TRY IT: What you produce should be every line from the data that includes "Share".

MATERIALS PROVIDED:

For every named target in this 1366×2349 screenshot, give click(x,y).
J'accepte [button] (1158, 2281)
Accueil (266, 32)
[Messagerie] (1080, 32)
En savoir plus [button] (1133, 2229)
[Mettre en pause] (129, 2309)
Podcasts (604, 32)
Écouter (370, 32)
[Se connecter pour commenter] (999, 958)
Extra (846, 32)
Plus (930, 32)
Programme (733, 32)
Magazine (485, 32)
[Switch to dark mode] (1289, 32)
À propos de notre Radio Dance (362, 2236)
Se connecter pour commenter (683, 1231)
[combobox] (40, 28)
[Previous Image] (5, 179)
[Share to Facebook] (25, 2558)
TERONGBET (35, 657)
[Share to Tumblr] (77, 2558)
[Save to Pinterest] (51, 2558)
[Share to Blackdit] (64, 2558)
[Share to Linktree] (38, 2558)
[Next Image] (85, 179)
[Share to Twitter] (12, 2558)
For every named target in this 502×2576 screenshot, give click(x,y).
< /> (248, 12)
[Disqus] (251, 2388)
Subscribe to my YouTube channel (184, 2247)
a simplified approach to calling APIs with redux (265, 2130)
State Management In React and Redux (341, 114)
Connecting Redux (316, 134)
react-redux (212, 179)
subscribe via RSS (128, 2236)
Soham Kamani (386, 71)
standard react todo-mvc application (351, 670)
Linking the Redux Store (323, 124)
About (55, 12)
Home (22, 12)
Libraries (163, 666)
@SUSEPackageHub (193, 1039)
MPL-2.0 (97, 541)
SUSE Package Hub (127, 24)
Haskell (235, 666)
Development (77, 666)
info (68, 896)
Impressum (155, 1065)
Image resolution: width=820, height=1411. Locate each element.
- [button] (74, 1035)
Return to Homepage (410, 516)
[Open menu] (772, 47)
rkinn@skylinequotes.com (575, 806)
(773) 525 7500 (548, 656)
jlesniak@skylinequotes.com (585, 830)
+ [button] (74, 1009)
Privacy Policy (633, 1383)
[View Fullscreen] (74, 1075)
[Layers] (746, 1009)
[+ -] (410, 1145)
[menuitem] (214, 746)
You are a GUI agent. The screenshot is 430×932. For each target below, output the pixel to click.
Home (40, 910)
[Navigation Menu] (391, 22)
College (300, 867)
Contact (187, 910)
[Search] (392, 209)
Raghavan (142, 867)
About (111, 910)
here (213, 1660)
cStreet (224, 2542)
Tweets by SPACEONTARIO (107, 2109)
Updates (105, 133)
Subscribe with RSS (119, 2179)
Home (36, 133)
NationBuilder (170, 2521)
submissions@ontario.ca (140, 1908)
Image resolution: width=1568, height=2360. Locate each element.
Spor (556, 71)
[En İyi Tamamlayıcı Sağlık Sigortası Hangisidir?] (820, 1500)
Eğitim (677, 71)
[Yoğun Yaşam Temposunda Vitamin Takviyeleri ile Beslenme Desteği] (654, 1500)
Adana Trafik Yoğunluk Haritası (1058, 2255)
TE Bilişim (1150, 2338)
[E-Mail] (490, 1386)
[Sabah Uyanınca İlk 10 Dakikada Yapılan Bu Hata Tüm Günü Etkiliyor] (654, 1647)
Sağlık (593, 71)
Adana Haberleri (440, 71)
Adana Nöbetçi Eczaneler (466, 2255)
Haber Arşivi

REPLY:
[Share to Facebook] (25, 2558)
[Share to Tumblr] (77, 2558)
[Share to Blackdit] (64, 2558)
[Share to Linktree] (38, 2558)
[Share to Twitter] (12, 2558)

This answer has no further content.